When I’m not reporting, I teach for Mediabistro. They are a kick-ass, forward-thinking company that’s kind of like a watercooler for media types, and they offer some amazing resources to learn, hone skills, find about jobs, and network.
I teach the basics of news reporting for TV. Many of my students have gone on to careers as reporters. I keep in touch with many of them. I’ll never turn away an email, which brings me to my point – get a mentor….fast.
You need perspective. And a cheerleader. Everyone does. I’ve had great mentors. In no particular order, I’d like to thank Alicia Vitarelli (now an anchor/reporter at WPVI) , who was instrumental in me getting my first reporting job; Dave Feuerman (Assistant ND at News 12 CT) who gave me my first big break; two amazing women who taught me, among other things, the meaning of the word gracious, Rosanna Scotto (Anchor at Fox 5) and Liz Cho (Anchor at WABC) and Matt Pitzer (now a Sr. Producer at MSNBC) who gave me the confidence to conquer NYC. (Btw, in no way is this list comprehensive)
At times, these mentors offered me advice on how to tell a better story, told me what I was wearing wasn’t working, and complimented me when I did something compliment-worthy.

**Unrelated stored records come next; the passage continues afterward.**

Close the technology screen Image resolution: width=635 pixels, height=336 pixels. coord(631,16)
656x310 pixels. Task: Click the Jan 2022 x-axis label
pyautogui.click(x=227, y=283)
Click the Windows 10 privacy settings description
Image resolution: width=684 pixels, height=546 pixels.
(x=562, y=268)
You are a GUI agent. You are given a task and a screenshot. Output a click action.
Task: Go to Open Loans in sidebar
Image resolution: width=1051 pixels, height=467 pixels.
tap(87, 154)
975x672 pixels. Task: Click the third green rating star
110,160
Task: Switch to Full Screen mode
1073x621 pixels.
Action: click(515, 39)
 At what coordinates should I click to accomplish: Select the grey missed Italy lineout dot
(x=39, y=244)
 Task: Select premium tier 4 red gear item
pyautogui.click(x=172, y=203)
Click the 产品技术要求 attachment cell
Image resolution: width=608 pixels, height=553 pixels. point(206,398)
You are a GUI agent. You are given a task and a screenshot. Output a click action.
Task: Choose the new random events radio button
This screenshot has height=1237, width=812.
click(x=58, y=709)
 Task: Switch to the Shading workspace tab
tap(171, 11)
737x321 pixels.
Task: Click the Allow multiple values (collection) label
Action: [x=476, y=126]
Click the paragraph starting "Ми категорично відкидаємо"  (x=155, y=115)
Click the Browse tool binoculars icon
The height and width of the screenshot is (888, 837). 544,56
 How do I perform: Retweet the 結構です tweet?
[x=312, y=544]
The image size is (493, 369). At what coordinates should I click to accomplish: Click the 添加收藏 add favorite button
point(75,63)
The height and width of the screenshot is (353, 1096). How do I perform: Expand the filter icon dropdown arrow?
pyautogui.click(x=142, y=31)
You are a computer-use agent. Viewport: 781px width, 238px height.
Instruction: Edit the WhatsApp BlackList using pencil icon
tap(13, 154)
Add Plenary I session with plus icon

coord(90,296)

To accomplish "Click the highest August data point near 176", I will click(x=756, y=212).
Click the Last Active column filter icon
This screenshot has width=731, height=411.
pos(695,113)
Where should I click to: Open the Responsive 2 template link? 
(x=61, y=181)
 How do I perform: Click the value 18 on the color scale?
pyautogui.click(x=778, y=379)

I remember early on in my career I had a story about a man who was arrested for causing his girlfriend’s little son’s death. The police report said the toddler died due to “blunt force trauma to the head.” My live shot was something going to be something along the lines of “Police arrested 35-year-old Bob Smith for the death of his girlfriend’s child. Police say the toddler died due to blunt force trauma.” I knew this story was important and called up my mentor, Liz Cho and relayed to her what I was going to say. She told me it sounded like such a horrible, sad story, and asked me what I thought blunt force trauma meant. After a 5 minute phone call, my intro changed to, “This is such a senseless, horrible story. Police arrested 35-year-old Bob Smith today. They say he beat his girlfriend’s child so badly, the little boy died.” Seems so simple, doesn’t it? Liz Cho gave me my wings that day – and if you’ve ever watched my work, you know I took her simple advice – it’s ok to react to a story – translate police talk into easy-to-understand words – to heart.
Here’s a story I did recently about a topic where I feel there’s a lot of viewer fatigue – iPhone theft. Taking the lessons I learned all those years ago, I wrote it simply as if I was telling a friend. As a result, I received what I considered a high compliment from a viewer the other day – that I’m the same on TV as I am in person. Thank you to that viewer, and thank you to my mentors!
PS – I’m starting my latest Introduction to Reporting class tonight.